Segmentar clientes já é praticado por muitas organizações, embora na maioria das vezes os critérios de diferenciação são muito mais internos, focados em produtos, não considerando a visão global do comportamento do cliente com relação à empresa. Uma diferenciação clássica é a que segmenta clientes por tipos de produtos ou serviços que estes adquirem. Esta segmentação ignora o fato que um cliente eventualmente pode comprar mais de um produto ou serviço. Perde-se oportunidades de cross-selling.
Outro aspecto muitas vezes ignorado é que o cliente contata a empresa por diversos pontos. Além da compra de um produto, ele interage com a companhia via SAC, ações de telemarketing, visitas pessoais de representantes comerciais e técnicos de manutenção, e por meio de áreas distintas como cobranças, relações públicas, suporte técnico, serviços de entrega terceirizados e outras. O cuidado na criação e consolidação do relacionamento com o cliente deve ser uma preocupação de toda a empresa e principalmente das funções que interagem diretamente com o cliente.
Uma empresa organizada em silos funcionais isolados, focadas em resolver problemas específicos, não consegue oferecer visão única e integrada ao cliente. Cada setor, com suas preocupações e indicadores de desempenho específicos e internos entra em conflito com os indicadores de desempenho de outros setores. Um exemplo tradicional é o conflito ente manufatura e marketing. Manufatura busca fazer com que as plantas operem com os custos unitários mais baixos possíveis e conseqüentemente deseja fabricar a menor variedade de produtos possíveis, em lotes padronizados.
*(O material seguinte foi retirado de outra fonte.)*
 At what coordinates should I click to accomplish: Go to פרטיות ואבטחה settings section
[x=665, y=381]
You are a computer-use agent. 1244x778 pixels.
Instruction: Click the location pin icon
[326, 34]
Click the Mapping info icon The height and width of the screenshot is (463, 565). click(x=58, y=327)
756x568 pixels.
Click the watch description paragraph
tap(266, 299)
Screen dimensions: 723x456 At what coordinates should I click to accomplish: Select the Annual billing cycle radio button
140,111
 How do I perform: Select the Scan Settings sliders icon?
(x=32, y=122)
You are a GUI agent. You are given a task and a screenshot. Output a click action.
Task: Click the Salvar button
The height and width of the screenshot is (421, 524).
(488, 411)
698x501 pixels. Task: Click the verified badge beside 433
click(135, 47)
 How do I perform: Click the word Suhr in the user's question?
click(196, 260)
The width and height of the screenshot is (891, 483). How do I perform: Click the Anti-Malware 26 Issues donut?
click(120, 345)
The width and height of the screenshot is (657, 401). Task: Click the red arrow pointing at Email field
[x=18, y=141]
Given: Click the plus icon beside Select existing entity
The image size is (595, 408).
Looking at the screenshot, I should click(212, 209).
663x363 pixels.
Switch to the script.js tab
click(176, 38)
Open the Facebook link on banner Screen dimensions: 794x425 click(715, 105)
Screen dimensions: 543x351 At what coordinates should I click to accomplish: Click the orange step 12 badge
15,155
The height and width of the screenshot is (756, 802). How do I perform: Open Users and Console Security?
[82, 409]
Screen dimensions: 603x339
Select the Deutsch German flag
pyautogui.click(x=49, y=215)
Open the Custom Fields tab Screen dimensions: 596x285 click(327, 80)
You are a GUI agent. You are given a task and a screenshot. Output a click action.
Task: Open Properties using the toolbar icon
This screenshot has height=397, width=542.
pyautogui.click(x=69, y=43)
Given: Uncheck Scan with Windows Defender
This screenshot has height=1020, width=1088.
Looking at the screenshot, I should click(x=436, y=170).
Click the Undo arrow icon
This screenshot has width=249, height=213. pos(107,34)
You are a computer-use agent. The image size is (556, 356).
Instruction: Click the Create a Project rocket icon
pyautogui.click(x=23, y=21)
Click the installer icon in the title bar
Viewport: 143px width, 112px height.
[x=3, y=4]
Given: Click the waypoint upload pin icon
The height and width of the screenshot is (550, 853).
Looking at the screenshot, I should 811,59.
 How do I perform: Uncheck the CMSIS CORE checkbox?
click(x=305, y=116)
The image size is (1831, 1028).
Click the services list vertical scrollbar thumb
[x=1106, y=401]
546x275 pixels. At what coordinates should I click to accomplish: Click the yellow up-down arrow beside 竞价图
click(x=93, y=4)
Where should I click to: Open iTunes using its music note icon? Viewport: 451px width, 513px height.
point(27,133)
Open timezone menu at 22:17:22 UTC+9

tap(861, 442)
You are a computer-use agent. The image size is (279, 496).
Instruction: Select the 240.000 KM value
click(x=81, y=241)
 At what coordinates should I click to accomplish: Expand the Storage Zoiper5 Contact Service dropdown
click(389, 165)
Marketing, por outro lado, optaria por atender aos diversos grupos de clientes com produtos diferentes e prazos de entrega flexíveis. Cobrança, marketing e vendas nem sempre interagem adequadamente. Um cliente pode ser visto como de alto potencial pela área de marketing. Para o pessoal de vendas é um cliente de pouco valor pelas reduzidas compras que atualmente faz. E o setor de cobrança pode vê-lo com preocupação, pelo atraso nos seus pagamentos.
Oferecer visão 360 graus ao cliente implica em repensar este modelo de organização. O cliente deve ser único para toda a empresa e as ações com relação ao seu comportamento atual e futuro devem ser analisadas e decididas com base em informações integradas e não por dados dispersos. Infelizmente, em muitas empresas, cada setor com seu sistema isolado, decide como agir com relação aos clientes baseado em seus próprios critérios. Sistemas integrados são portanto essenciais para uma gestão eficiente dos clientes.
Além disso, a importância dos recursos humanos da organização não podem de nenhuma maneira serem subestimados no processo de criação de valores “customer centric”. Uma organização só consegue lealdade de seus clientes se conquistar a lealdade de seus próprios funcionários. Um staff leal afeta de modo direto o nível de retenção de clientes.
A moral da história é bem simples: gestão de clientes significa muitas vezes rever valores, organização e processos. Significa conquistar lealdade dos funcionários. Significa reconhecer que os clientes são diferentes e portanto desejam ser atendidos de maneira diferente. E principalmente, significa colocar o valor do cliente como o cerne dos próprios valores da empresa e não apenas em cartazes espalhados pelas paredes.